My 12 week old maltese's tail is losing hair and going pink? is this normal...? if not, what can i do about it?


----------



## MalteseJane (Nov 21, 2004)

For a moment I thought you mean the hair is going pink. It is normal that the skin under the hair is pink.


----------



## ilovemymaltese (Oct 9, 2008)

LOL You got here fast from the dog forum! I was the one on the other forum that told you to join SM. So welcome to the group! You will learn a lot here for sure.


----------



## bellaratamaltese (May 24, 2006)

It doesn't like anything too serious to me but the pics are a bit distorted.

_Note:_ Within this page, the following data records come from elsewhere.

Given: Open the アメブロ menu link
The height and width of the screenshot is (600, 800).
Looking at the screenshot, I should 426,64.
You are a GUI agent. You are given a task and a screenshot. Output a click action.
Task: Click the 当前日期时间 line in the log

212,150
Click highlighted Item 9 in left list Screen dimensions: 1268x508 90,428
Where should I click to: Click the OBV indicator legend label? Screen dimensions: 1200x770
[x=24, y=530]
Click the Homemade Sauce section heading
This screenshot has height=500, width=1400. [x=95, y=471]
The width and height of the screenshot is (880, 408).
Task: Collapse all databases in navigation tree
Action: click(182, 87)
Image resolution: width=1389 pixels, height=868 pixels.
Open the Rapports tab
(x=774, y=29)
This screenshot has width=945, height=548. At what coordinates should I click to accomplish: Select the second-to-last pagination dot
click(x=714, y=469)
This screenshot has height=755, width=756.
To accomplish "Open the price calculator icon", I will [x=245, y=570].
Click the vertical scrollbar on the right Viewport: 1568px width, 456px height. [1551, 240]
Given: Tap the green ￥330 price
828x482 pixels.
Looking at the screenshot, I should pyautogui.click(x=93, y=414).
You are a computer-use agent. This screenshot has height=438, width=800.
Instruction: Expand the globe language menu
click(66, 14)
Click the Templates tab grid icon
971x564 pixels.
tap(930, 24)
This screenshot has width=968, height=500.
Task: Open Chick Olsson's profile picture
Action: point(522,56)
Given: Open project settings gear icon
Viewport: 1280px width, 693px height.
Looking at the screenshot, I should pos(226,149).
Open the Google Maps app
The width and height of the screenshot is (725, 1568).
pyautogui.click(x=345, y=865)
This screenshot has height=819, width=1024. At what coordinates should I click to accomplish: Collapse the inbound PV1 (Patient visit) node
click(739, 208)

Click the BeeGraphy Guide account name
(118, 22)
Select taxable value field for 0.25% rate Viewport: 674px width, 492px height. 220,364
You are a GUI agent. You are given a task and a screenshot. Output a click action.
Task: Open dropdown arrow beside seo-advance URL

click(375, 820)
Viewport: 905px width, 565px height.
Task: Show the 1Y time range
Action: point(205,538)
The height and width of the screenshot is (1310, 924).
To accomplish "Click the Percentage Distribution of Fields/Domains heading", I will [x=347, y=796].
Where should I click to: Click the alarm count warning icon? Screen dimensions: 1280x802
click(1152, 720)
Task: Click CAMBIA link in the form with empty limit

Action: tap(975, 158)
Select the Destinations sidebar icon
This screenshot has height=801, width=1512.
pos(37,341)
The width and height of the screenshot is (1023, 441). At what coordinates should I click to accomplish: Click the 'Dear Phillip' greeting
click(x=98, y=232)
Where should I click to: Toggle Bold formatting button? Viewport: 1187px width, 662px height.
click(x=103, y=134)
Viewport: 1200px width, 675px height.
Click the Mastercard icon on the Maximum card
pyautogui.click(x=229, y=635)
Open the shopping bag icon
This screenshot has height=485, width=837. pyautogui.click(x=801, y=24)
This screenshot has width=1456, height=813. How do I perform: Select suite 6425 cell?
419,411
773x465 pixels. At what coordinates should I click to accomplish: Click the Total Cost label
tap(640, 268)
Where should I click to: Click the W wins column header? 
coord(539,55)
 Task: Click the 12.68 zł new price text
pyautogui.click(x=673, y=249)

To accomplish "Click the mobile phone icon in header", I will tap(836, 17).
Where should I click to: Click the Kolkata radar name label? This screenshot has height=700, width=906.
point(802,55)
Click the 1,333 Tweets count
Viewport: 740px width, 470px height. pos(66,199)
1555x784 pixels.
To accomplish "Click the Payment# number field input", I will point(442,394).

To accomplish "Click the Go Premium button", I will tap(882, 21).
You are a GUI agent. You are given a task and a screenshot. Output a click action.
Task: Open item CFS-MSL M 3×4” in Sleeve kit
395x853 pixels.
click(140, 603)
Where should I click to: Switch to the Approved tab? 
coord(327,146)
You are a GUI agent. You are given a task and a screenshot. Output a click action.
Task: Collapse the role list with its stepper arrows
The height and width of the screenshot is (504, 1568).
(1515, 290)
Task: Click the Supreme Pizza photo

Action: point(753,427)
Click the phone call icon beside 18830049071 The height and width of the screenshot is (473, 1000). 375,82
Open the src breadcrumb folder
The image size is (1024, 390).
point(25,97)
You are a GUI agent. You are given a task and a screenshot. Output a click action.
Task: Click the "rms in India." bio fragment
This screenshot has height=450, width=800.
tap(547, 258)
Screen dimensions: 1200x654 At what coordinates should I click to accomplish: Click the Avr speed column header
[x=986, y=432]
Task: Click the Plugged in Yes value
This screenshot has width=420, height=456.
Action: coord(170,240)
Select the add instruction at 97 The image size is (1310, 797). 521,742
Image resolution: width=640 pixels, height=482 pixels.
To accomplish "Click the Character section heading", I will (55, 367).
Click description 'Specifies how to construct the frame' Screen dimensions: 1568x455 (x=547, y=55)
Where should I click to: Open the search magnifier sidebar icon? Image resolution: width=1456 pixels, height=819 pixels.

It looks like the hair is just getting long and is falling a certain way.


----------



## ilovemymaltese (Oct 9, 2008)

People on this all breed dog forum said that it may be the start of matting? I don't think so because I see many malt puppies like this and I read on this forum somewhere that the tail hair will get fuller as he grows some more.


----------



## ilovemymaltese (Oct 9, 2008)

bump


----------



## Maidto2Maltese (Oct 19, 2004)

It's hard to tell in the photos, is the tail 'inflammed-pink' or just a 'natural' pink? If it looks at all 'irritated' or inflammed I'd have a vet take a quick look.


----------



## EmmasMommy (Jun 2, 2008)

Sometimes the "puppy" coat is very thin and before the new adult fur arises pink skin may be a prominent feature......especially on the tail. Is the puppy active and eatting a good quality food and eating well? If so its probably a coat change.........pup to adult.


----------



## remy (Jul 9, 2009)

i agree with Stacy. i think the tail hair is just getting long and falling a certain way. their skin is pink so if the hair falls down exposing the tail then you will see the pink skin.


----------



## poochie2 (Jan 14, 2010)

The exact thing happened to my malt before the age of 1. I actually took her to the vet for this very reason. He had no explanation and told me it was nothing. The back of her tail was exposing the pink skin and it also looked as if she was balding (just on her tail only) It didn't take too long before the tail was back to looking normal. But the hair did growback/even out with time. I would not worry about it .


----------